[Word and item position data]
━━━━━━━━━━
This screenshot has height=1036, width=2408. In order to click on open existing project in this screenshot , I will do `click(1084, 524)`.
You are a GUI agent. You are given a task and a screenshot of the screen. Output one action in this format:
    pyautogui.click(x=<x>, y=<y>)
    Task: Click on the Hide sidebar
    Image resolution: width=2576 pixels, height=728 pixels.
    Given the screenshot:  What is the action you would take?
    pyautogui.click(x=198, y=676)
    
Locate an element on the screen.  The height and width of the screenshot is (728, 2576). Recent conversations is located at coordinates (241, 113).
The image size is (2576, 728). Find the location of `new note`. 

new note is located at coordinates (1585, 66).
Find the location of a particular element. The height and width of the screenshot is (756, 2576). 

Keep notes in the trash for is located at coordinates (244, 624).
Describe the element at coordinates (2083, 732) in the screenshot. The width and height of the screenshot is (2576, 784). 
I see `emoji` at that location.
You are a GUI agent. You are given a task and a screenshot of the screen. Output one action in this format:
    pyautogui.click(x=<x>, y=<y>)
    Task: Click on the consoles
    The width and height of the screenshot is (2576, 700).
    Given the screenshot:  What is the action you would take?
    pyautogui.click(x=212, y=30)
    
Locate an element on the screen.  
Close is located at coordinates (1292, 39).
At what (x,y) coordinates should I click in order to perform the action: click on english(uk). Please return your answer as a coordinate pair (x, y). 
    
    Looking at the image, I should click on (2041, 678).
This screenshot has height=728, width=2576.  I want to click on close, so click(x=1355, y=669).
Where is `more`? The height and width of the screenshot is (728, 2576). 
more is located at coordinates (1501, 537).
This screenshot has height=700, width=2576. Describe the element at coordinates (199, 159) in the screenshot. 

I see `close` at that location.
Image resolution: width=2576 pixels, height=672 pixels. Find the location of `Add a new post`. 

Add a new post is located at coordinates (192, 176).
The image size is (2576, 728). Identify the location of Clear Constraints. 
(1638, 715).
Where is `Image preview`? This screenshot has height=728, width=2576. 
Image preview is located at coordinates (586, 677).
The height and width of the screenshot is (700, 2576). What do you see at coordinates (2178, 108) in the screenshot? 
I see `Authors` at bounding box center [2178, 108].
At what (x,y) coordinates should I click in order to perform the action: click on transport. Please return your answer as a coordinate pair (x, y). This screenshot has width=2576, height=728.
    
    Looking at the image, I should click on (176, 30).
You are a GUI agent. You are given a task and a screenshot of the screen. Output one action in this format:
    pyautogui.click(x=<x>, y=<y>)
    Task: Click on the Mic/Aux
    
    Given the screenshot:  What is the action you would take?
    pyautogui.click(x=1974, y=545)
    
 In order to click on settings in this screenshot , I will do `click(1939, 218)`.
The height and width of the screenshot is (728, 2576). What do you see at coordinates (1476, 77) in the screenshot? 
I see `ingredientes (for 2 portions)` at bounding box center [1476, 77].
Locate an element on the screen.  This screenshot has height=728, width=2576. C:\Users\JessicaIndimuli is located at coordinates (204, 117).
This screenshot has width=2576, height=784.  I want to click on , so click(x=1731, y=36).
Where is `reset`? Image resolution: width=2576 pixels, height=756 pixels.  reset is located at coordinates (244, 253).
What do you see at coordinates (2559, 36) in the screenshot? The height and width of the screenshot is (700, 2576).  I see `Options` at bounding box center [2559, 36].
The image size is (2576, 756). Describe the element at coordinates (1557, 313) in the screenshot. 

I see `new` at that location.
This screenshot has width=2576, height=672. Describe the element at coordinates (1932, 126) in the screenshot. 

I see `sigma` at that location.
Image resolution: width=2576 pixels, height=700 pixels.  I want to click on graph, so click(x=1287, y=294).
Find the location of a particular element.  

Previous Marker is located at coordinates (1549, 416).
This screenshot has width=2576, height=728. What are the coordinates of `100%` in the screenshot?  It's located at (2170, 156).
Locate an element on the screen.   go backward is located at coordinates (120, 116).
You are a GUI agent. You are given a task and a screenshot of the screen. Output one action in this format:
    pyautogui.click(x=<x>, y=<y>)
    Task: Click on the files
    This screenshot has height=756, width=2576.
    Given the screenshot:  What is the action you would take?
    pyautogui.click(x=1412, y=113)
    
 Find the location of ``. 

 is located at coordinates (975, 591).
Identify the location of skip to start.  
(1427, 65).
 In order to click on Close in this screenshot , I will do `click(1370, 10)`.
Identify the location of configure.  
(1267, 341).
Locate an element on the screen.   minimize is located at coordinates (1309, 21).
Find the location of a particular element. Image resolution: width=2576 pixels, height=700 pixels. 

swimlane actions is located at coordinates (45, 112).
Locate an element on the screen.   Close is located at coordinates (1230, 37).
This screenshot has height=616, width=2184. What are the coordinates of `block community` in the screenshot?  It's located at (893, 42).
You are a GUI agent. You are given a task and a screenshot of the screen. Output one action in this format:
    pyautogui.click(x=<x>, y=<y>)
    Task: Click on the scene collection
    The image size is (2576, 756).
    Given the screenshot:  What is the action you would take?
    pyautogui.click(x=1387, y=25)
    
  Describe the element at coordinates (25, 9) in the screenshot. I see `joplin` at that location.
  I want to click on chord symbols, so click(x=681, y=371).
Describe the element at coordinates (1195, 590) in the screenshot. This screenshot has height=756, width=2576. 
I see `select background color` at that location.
━━━━━━━━━━
Directions for this task
Rewrite all the records above, replacing "GUI agent" with "screen assistant" and leaving everything else unchanged.

Response to this task
This screenshot has height=1036, width=2408. In order to click on open existing project in this screenshot , I will do `click(1084, 524)`.
You are a screen assistant. You are given a task and a screenshot of the screen. Output one action in this format:
    pyautogui.click(x=<x>, y=<y>)
    Task: Click on the Hide sidebar
    Image resolution: width=2576 pixels, height=728 pixels.
    Given the screenshot:  What is the action you would take?
    pyautogui.click(x=198, y=676)
    
Locate an element on the screen.  The height and width of the screenshot is (728, 2576). Recent conversations is located at coordinates (241, 113).
The image size is (2576, 728). Find the location of `new note`. 

new note is located at coordinates (1585, 66).
Find the location of a particular element. The height and width of the screenshot is (756, 2576). 

Keep notes in the trash for is located at coordinates (244, 624).
Describe the element at coordinates (2083, 732) in the screenshot. The width and height of the screenshot is (2576, 784). 
I see `emoji` at that location.
You are a screen assistant. You are given a task and a screenshot of the screen. Output one action in this format:
    pyautogui.click(x=<x>, y=<y>)
    Task: Click on the consoles
    The width and height of the screenshot is (2576, 700).
    Given the screenshot:  What is the action you would take?
    pyautogui.click(x=212, y=30)
    
Locate an element on the screen.  
Close is located at coordinates (1292, 39).
At what (x,y) coordinates should I click in order to perform the action: click on english(uk). Please return your answer as a coordinate pair (x, y). 
    
    Looking at the image, I should click on (2041, 678).
This screenshot has height=728, width=2576.  I want to click on close, so click(x=1355, y=669).
Where is `more`? The height and width of the screenshot is (728, 2576). 
more is located at coordinates (1501, 537).
This screenshot has height=700, width=2576. Describe the element at coordinates (199, 159) in the screenshot. 

I see `close` at that location.
Image resolution: width=2576 pixels, height=672 pixels. Find the location of `Add a new post`. 

Add a new post is located at coordinates (192, 176).
The image size is (2576, 728). Identify the location of Clear Constraints. 
(1638, 715).
Where is `Image preview`? This screenshot has height=728, width=2576. 
Image preview is located at coordinates (586, 677).
The height and width of the screenshot is (700, 2576). What do you see at coordinates (2178, 108) in the screenshot? 
I see `Authors` at bounding box center [2178, 108].
At what (x,y) coordinates should I click in order to perform the action: click on transport. Please return your answer as a coordinate pair (x, y). This screenshot has width=2576, height=728.
    
    Looking at the image, I should click on (176, 30).
You are a screen assistant. You are given a task and a screenshot of the screen. Output one action in this format:
    pyautogui.click(x=<x>, y=<y>)
    Task: Click on the Mic/Aux
    
    Given the screenshot:  What is the action you would take?
    pyautogui.click(x=1974, y=545)
    
 In order to click on settings in this screenshot , I will do `click(1939, 218)`.
The height and width of the screenshot is (728, 2576). What do you see at coordinates (1476, 77) in the screenshot? 
I see `ingredientes (for 2 portions)` at bounding box center [1476, 77].
Locate an element on the screen.  This screenshot has height=728, width=2576. C:\Users\JessicaIndimuli is located at coordinates (204, 117).
This screenshot has width=2576, height=784.  I want to click on , so click(x=1731, y=36).
Where is `reset`? Image resolution: width=2576 pixels, height=756 pixels.  reset is located at coordinates (244, 253).
What do you see at coordinates (2559, 36) in the screenshot? The height and width of the screenshot is (700, 2576).  I see `Options` at bounding box center [2559, 36].
The image size is (2576, 756). Describe the element at coordinates (1557, 313) in the screenshot. 

I see `new` at that location.
This screenshot has width=2576, height=672. Describe the element at coordinates (1932, 126) in the screenshot. 

I see `sigma` at that location.
Image resolution: width=2576 pixels, height=700 pixels.  I want to click on graph, so click(x=1287, y=294).
Find the location of a particular element.  

Previous Marker is located at coordinates (1549, 416).
This screenshot has width=2576, height=728. What are the coordinates of `100%` in the screenshot?  It's located at (2170, 156).
Locate an element on the screen.   go backward is located at coordinates (120, 116).
You are a screen assistant. You are given a task and a screenshot of the screen. Output one action in this format:
    pyautogui.click(x=<x>, y=<y>)
    Task: Click on the files
    This screenshot has height=756, width=2576.
    Given the screenshot:  What is the action you would take?
    pyautogui.click(x=1412, y=113)
    
 Find the location of ``. 

 is located at coordinates (975, 591).
Identify the location of skip to start.  
(1427, 65).
 In order to click on Close in this screenshot , I will do `click(1370, 10)`.
Identify the location of configure.  
(1267, 341).
Locate an element on the screen.   minimize is located at coordinates (1309, 21).
Find the location of a particular element. Image resolution: width=2576 pixels, height=700 pixels. 

swimlane actions is located at coordinates (45, 112).
Locate an element on the screen.   Close is located at coordinates (1230, 37).
This screenshot has height=616, width=2184. What are the coordinates of `block community` in the screenshot?  It's located at (893, 42).
You are a screen assistant. You are given a task and a screenshot of the screen. Output one action in this format:
    pyautogui.click(x=<x>, y=<y>)
    Task: Click on the scene collection
    The image size is (2576, 756).
    Given the screenshot:  What is the action you would take?
    pyautogui.click(x=1387, y=25)
    
  Describe the element at coordinates (25, 9) in the screenshot. I see `joplin` at that location.
  I want to click on chord symbols, so click(x=681, y=371).
Describe the element at coordinates (1195, 590) in the screenshot. This screenshot has height=756, width=2576. 
I see `select background color` at that location.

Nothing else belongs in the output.